Before we get to legislative business, Joyce and I wish you and your family a happy Thanksgiving. Sometimes we get so caught up in day-to-day events that we forget just how good we have it in our beautiful state and region.
I attended the Midwestern Higher Education Compact's annual meeting in Chicago this week. The MHEC is a 12-state interstate assembly that works together to advance higher education.
Part of my duty as Minnesota's commissioner on this panel is to provide an update of our higher education systems. I was proud as the House's higher ed. chairman to tell the group about legislation we passed this year that provides the first tuition reduction in recent history for some institutions, freezes tuition at others and increases funds for our state grant program. By comparison, representatives of other states said they are happy if they can merely cap tuition increases at 3 percent.
One of the most interesting discussions at the conference pertained to our College in the Schools program which has been in the news of late. College in the Schools is a good program that works very well in our state, allowing high school students to take dual-credit college courses. This saves students time and money in achieving their educational goals.
The issue is the Higher Learning Commission, a regional accreditation group serving 19 states, recently set a new policy requiring teachers to have a master's degree or graduate-level credits in the subjects they teach. This would make many teachers ineligible to instruct these classes, jeopardizing the future of the program – especially in Greater Minnesota.
We had an open and frank discussion on this subject at the conference. No decisions were made regarding the course of action, but there do seem to be some second thoughts over the new policy, so stay tuned as we work on solutions.
On a different subject, I am hearing concern over a potential influx of Syrian refugees with unrest elsewhere in the world. This comes after House Republicans championed an initiative this year to combat the recruitment of Minnesotans by terrorist organizations such as ISIS. The governor signed it into law.

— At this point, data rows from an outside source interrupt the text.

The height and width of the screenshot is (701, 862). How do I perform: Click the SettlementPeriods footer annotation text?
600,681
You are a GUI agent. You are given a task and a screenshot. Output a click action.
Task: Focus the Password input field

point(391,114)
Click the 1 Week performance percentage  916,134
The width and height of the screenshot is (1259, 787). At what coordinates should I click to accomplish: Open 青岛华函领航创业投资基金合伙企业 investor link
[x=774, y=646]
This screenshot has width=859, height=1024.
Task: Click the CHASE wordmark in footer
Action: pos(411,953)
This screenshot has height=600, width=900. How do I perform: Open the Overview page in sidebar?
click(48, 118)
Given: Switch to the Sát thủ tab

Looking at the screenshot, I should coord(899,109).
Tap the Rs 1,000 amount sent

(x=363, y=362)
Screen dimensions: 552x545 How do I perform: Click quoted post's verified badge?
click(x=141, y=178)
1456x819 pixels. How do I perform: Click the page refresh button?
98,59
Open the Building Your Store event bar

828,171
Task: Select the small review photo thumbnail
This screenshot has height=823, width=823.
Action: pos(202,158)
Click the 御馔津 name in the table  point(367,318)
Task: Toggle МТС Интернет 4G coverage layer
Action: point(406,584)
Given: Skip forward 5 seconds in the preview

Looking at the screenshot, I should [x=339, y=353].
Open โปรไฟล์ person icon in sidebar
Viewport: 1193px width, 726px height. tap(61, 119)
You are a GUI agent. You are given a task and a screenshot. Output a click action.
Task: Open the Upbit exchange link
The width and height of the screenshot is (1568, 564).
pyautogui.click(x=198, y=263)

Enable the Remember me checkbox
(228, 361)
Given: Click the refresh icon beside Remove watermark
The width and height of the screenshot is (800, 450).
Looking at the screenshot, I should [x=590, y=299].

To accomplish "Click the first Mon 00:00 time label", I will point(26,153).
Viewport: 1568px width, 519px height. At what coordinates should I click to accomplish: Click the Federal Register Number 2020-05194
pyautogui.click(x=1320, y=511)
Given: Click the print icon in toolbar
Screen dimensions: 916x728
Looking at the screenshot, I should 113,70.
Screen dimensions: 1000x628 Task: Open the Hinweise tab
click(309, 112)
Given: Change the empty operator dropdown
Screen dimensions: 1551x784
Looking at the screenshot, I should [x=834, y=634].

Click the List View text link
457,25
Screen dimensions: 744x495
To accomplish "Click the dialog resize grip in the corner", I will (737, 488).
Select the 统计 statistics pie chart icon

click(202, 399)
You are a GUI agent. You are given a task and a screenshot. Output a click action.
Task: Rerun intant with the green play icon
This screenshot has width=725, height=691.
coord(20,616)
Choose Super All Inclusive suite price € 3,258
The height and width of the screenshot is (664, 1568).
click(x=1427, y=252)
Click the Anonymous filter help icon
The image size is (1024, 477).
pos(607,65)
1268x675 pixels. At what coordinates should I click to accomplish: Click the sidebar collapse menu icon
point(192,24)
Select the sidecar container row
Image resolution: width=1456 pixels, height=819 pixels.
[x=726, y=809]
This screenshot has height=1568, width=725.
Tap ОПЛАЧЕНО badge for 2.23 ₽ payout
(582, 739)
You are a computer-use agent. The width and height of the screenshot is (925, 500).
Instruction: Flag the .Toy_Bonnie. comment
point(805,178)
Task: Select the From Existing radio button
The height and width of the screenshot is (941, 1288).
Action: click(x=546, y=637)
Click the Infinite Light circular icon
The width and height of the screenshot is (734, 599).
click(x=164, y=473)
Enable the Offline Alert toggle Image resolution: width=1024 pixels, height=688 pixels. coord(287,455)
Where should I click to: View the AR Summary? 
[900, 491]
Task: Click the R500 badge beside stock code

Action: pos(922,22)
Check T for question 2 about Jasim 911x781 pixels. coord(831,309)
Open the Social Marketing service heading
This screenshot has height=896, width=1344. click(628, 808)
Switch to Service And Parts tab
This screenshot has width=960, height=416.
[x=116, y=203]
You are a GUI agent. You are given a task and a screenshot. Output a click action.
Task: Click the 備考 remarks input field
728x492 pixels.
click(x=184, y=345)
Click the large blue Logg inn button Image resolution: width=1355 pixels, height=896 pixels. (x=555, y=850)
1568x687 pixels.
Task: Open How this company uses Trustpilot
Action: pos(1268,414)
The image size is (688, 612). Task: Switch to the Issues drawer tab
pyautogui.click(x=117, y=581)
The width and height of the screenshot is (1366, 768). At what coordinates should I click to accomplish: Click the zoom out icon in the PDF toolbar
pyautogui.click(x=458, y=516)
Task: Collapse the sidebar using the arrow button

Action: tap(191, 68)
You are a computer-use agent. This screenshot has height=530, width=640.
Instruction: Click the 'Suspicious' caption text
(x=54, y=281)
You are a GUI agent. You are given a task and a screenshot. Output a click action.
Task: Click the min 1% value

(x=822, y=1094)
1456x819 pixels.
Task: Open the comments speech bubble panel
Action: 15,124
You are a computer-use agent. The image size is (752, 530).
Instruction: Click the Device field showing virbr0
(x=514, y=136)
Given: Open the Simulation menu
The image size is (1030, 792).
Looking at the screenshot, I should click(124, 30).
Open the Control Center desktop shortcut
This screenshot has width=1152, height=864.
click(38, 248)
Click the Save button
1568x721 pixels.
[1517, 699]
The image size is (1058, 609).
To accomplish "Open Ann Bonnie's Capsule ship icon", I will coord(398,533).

House Speaker Kurt Daudt sent a letter to Gov. Mark Dayton this week, urging him to call on President Obama to halt acceptance of refugees from Syria until the U.S. Department of Homeland Security completes a full review of security procedures and clearances. Click here for the full text.
It is important to note governors do not have the power to keep refugees out of their states, the reason the letter is a request for Dayton to call on Obama to act. Governors from many other states already have made similar pleas.
I will pass along more as things develop on these and other issues. Until then, have a happy Thanksgiving and please be careful if you travel.